Made in Britain: Brexit-Populist Farage zieht ins Dschungelcamp

Rechtspopulist Nigel Farage geht ins britische Dschungelcamp.
Foto: Michael Kappeler, dpa

Nigel Farage hetzte einst seine Landsleute gegen Europa auf. Ideale Voraussetzung für das Trash-Format.

Nigel Farage ist jetzt nicht zwingend der Typ Mensch, mit dem man gerne eine Wohngemeinschaft gründen würde. Der britische Populist hat seine Landsleute immerhin so lange mit halben Wahrheiten und ganzen Lügen gegen Europa aufgehetzt, bis sie tatsächlich mehrheitlich für den Brexit gestimmt haben. 

Dass ihn die Kollegen vom Boulevard dafür einst als „Brecksack“ verunglimpft haben, weisen wir natürlich trotzdem als unzulässige verbale Entgleisung zurück. Nicht ganz falsch ist allerdings, dass Farage nach erfolgtem EU-Austritt seines Landes als Politiker irgendwie überflüssig geworden ist. Dringend an der Zeit also, neue Ziele für sein populistisches Talent zu finden. Und hier bahnt sich etwas ganz Großes an.

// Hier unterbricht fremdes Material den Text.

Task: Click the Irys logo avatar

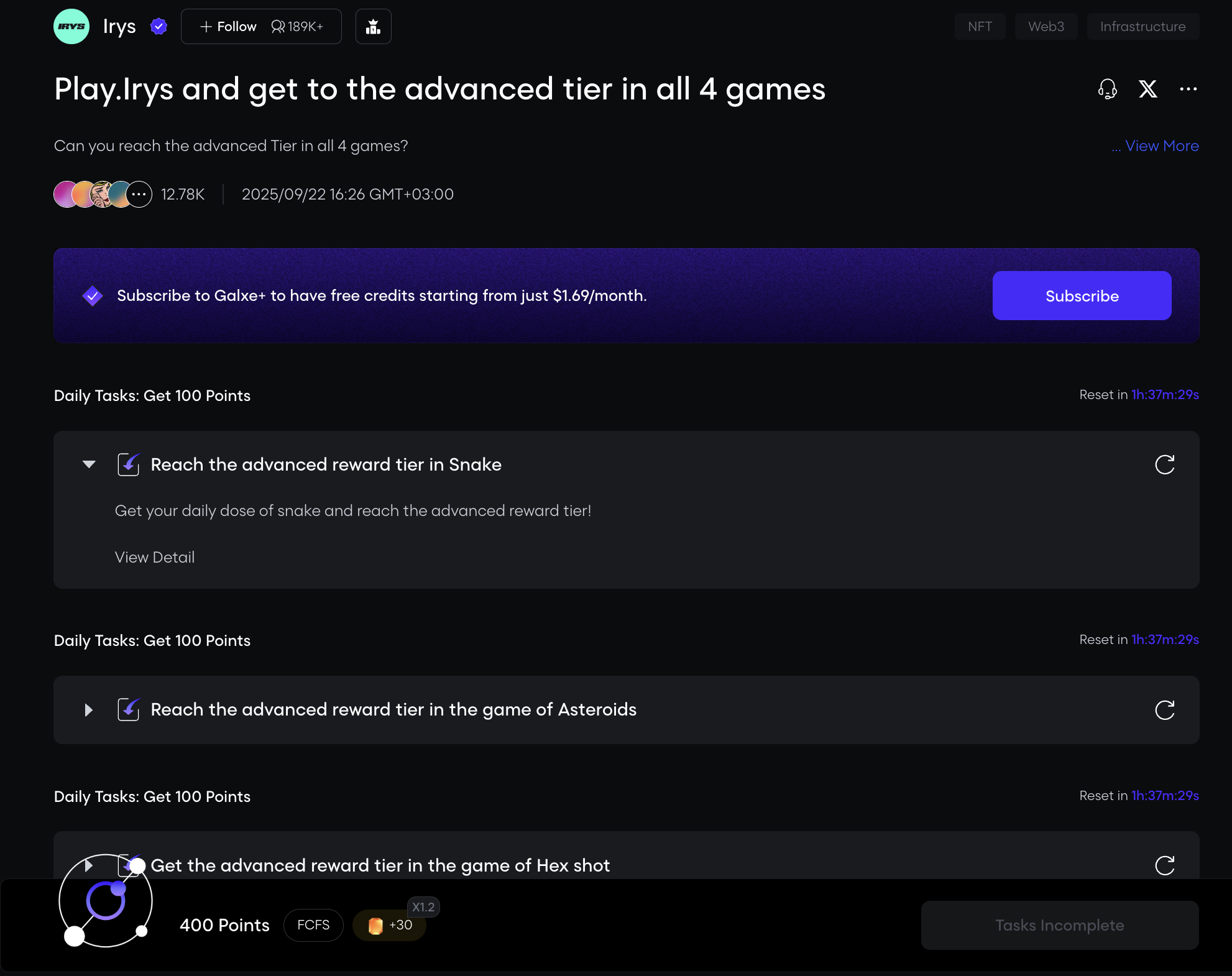Action: point(71,27)
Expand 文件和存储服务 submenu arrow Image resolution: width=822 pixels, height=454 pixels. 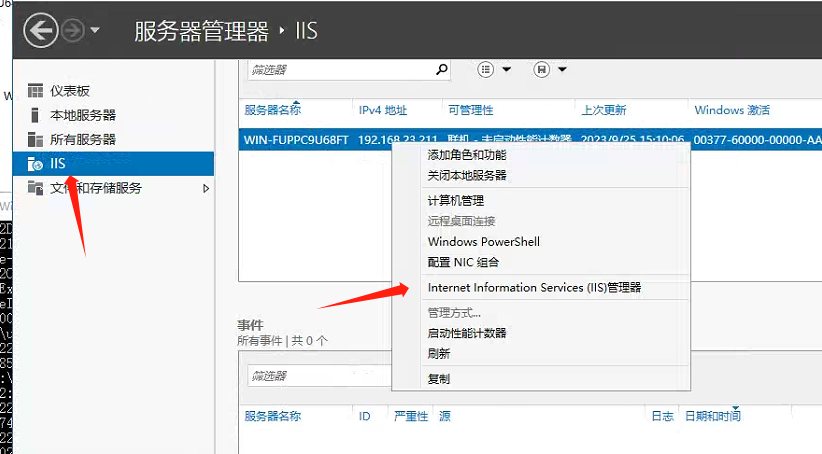click(206, 188)
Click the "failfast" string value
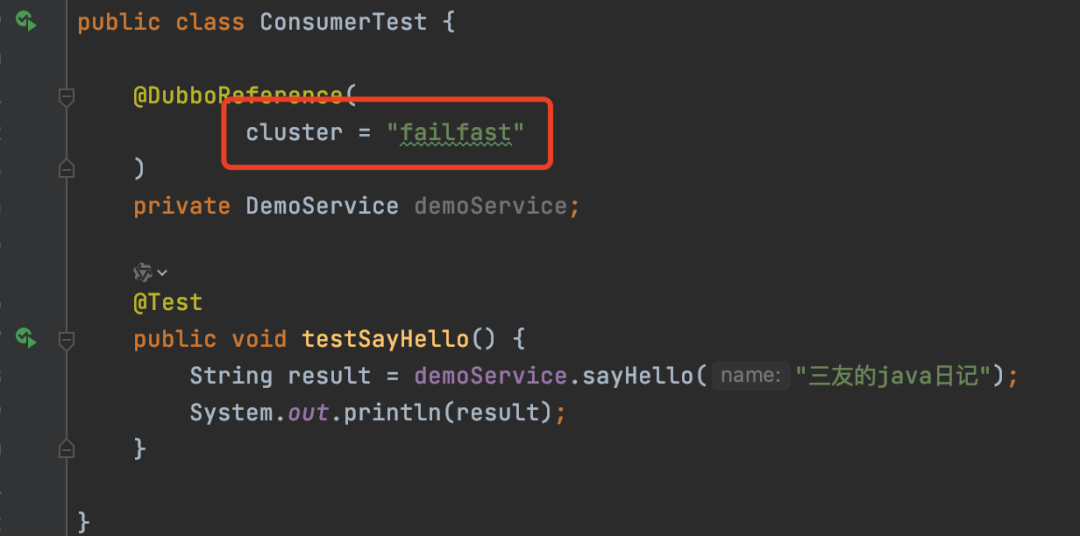This screenshot has width=1080, height=536. click(456, 132)
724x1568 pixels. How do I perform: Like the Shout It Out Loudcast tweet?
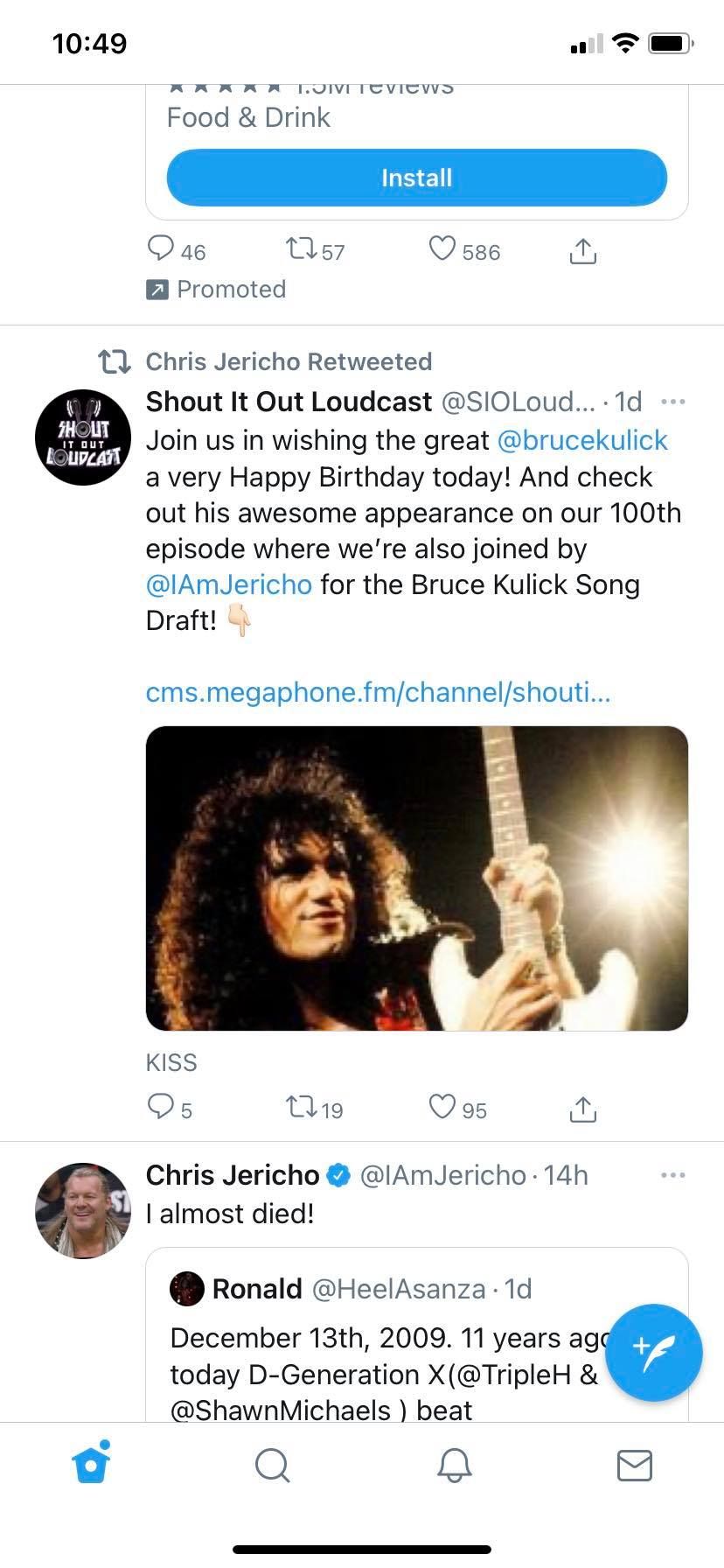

Der 59-Jährige zieht ins britische Dschungelcamp ein. Nun könnte man unterstellen, dass seine besten Tage in der Politik damit womöglich vorbei sind, schließlich gilt das Trash-Format eher als Tummelplatz gestrandeter Existenzen und Möchtegern-Promis. Aber das wäre nicht nur eine Boshaftigkeit, sondern auch noch falsch. Der Dschungel ist ein idealer Nährboden für Populismus aller Art und hat nur auf einen wie Nigel Farage gewartet. 

Zettelt Nigel Farage im Dschungel ein neues Referendum an?

Freuen Sie sich schon jetzt darauf, wie er eine Essensprüfung verweigert, weil ihm selbstverständlich nur Maden made in Britain auf den Teller kommen und nicht irgendein dahergelaufendes australisches Insekt. Erleben Sie mit uns, wie er die Bevormundung der Camp-Bewohner durch Brüsseler Bürokraten anprangert. Seien Sie live dabei, wie sich Farage mithilfe eines manipulierten Referendums von Nachtschichten am Lagerfeuer und Spüldienst befreien lässt und einen fiesen Streit über die Verteilung des Abendessens anzettelt. 

Für die Dschungelkrone wird das wohl eher nicht reichen, aber das dürfte dem Populisten herzlich egal sein: Er kassiert angeblich mehr als eine Million Pfund Gage.